The Bears’ weakness has been their offense, as they run the ball well but get little from the passing game. Opposing defenses have been playing to stop the run and forcing the Bears to throw. In a way, the final eight games are a tryout for many on the Bears offense.
The offensive line has to play with more consistency and do a better job in pass protection. And the wide receivers have to show they’re more than replacement-level players. The Bears are set to have Cam Meredith and maybe Kevin White back next year, but they need at least three more receivers who are threats to opposing defenses. The first may be the newly acquired Dontrelle Inman, who flashed the potential in San Diego/Los Angeles to be a legitimate No. 2 receiver.
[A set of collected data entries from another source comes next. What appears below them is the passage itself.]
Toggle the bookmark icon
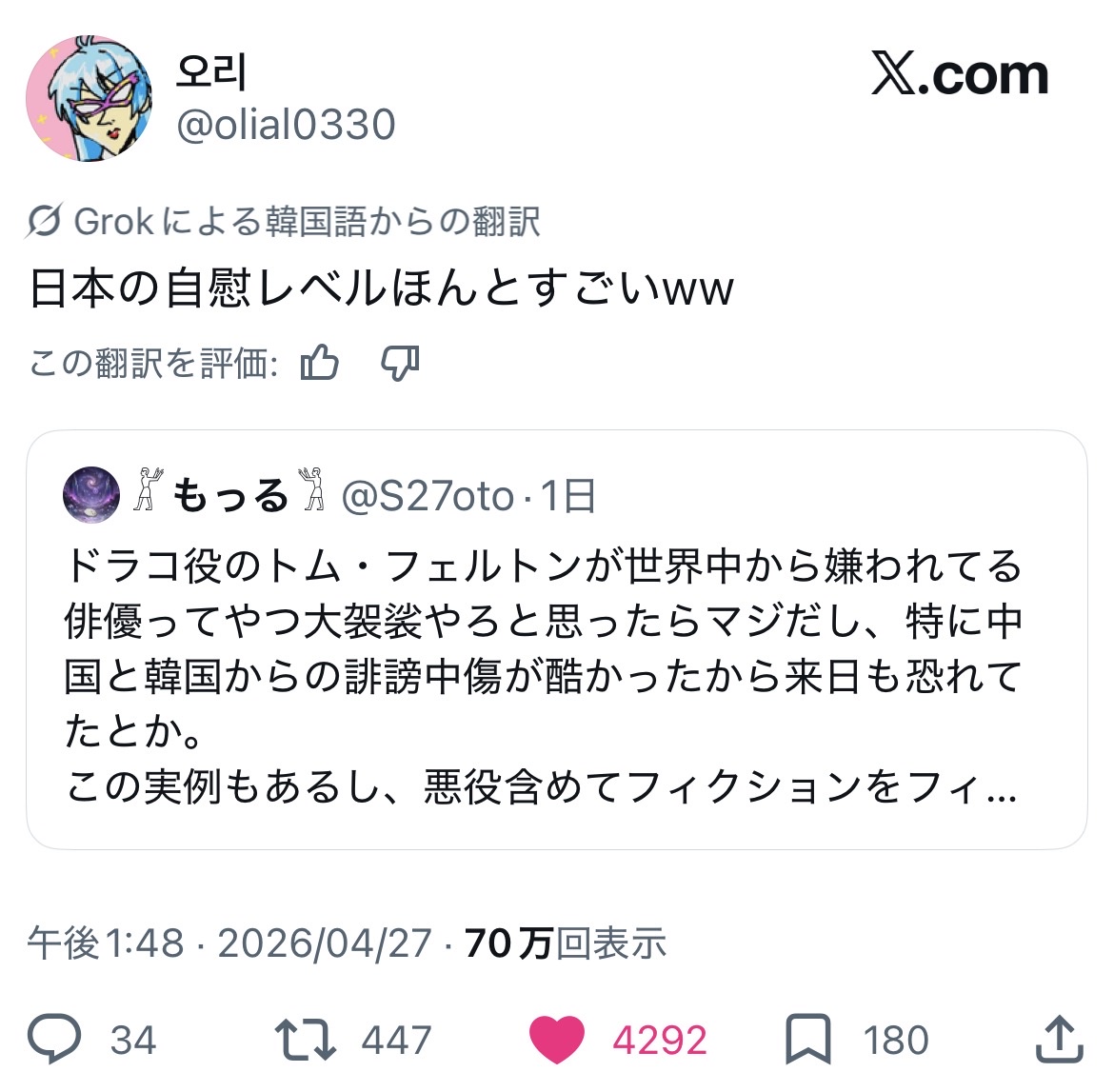Screen dimensions: 1114x1092 [x=807, y=1040]
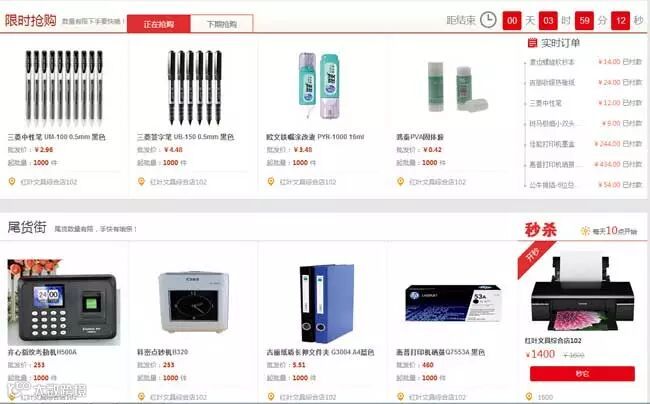The height and width of the screenshot is (404, 650).
Task: Select the fingerprint attendance machine image
Action: pyautogui.click(x=64, y=302)
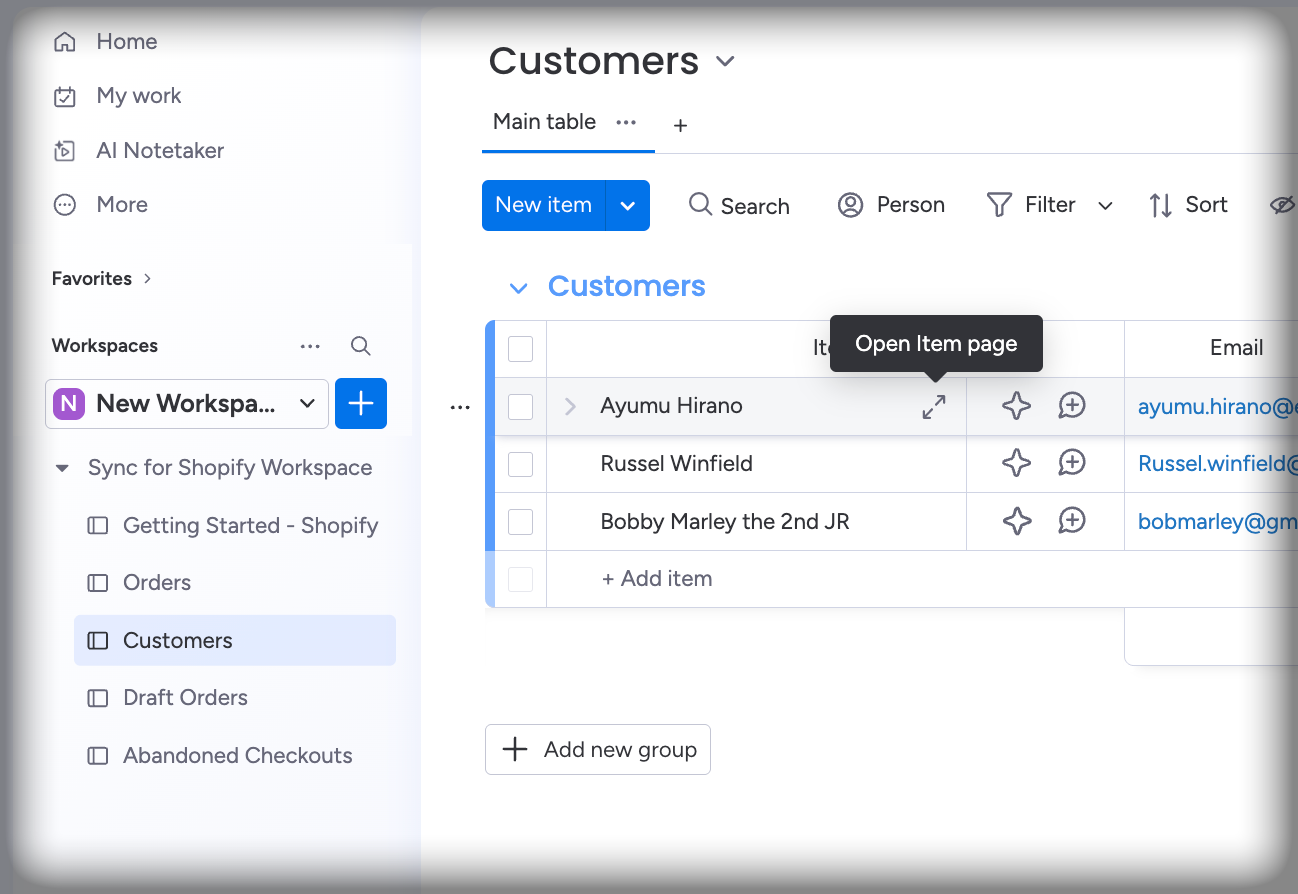Open the Main table options menu
The width and height of the screenshot is (1298, 894).
click(626, 124)
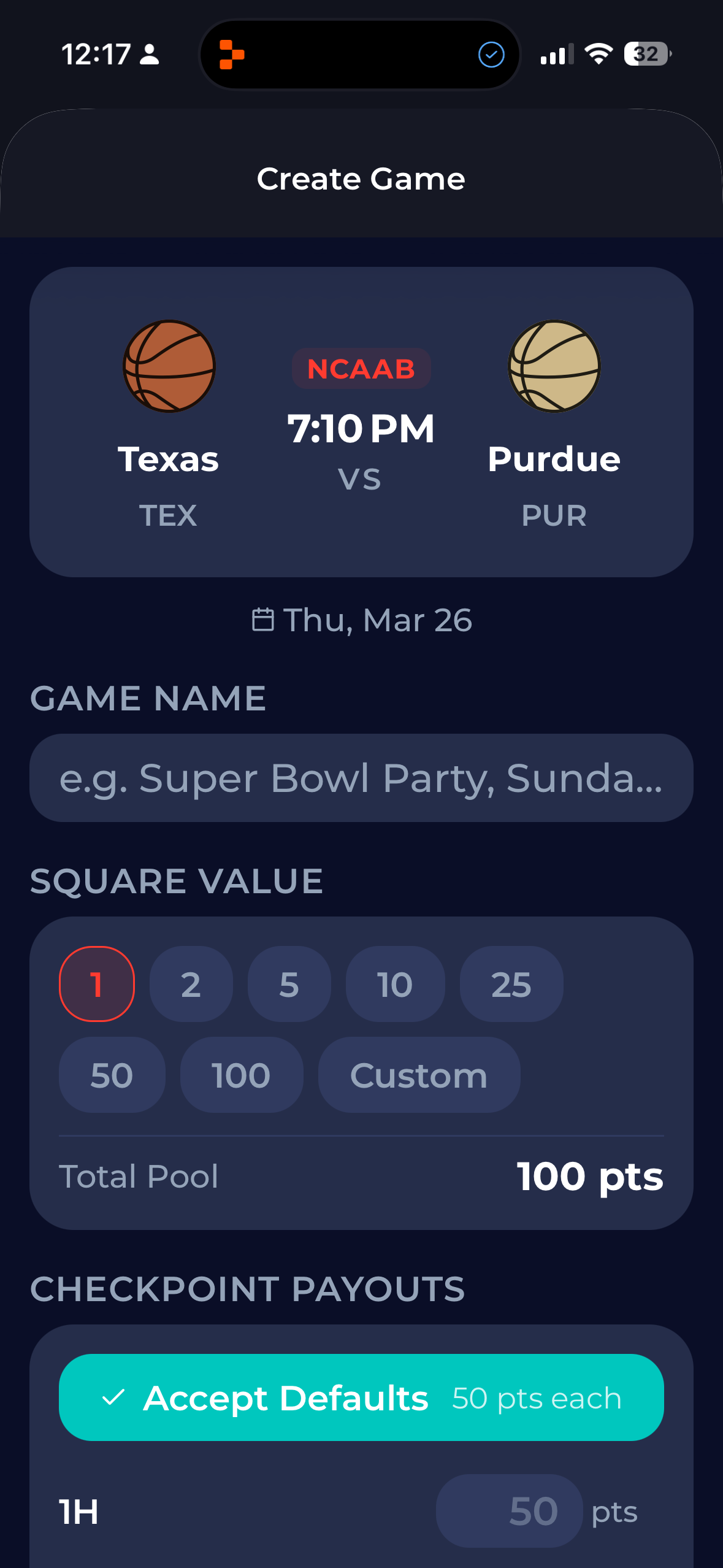Set square value to 10
The image size is (723, 1568).
coord(395,984)
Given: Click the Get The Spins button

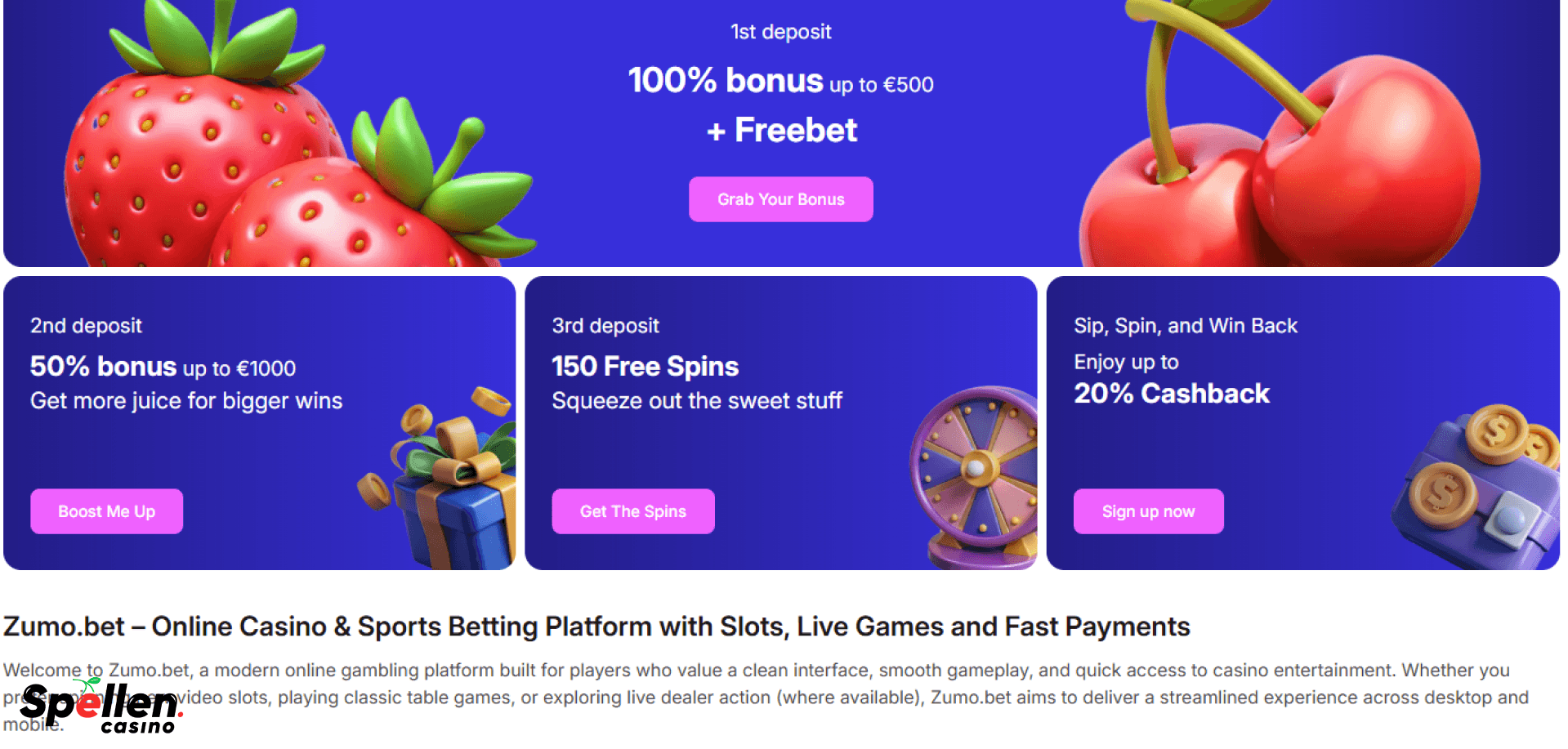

Inman’s size and style of play is similar to that of Meredith. Inman was an undrafted free agent just like Meredith, and he got his chance to play in 2015 and 2016 because of injuries to Chargers starter Keenan Allen. Over those two seasons, Inman caught a combined 93 passes for 1,296 yards and seven touchdowns. He’s sure handed, can run after the catch and is a better-than-adequate blocker.
After Inman, the Bears need to find out more about Marcus Wheaton, Kendall Wright and Tre McBride. Wheaton was slowed by injuries in the first half and has done nothing as a Bear. Wright has been the Bears’ best receiver to date, and McBride started to come on last week.
To show the much-needed improvement, the Bears’ receiver have to consistently separate from defenders and get open against man and zone coverage. That’s the entire key to any passing game, and if a receiver can’t separate, he’s not an NFL-caliber player.
Beyond that, rookie quarterback Mitchell Trubisky needs to step up as well. Trubisky has the talent to be special, but to do so, he has to throw with more consistency. The receivers getting open and the play-calling becoming less predictable will go a long way toward helping him.
I understand that the coaching staff is trying to bring Trubisky along slowly, but it’s time to take the kid gloves off and let him play. Over the last few seasons, we’ve seen rookie quarterbacks around the league perform at a high level and play with a full offense. There’s no reason why this can’t happen with the Bears. With the exception of Carson Wentz in Philadelphia, all of these young quarterbacks came from spread offenses in college, then made the adjustments in the NFL when given the responsibility.
Cowboys quarterback Dak Prescott and Texans quarterback Deshaun Watson, who suffered a season-ending ACL tear last week, both played in a half-field spread offense in college, then quickly became the engines of high-octane offenses. They have better supporting casts than Trubisky does, but Trubisky needs to be given more chances to make plays.
How Trubisky and the Bears offense performs will go a long ways toward determining the fate of this coaching staff. I’m not a fan of change, because continuity is the formula to win, but the Bears must show improvement down the stretch.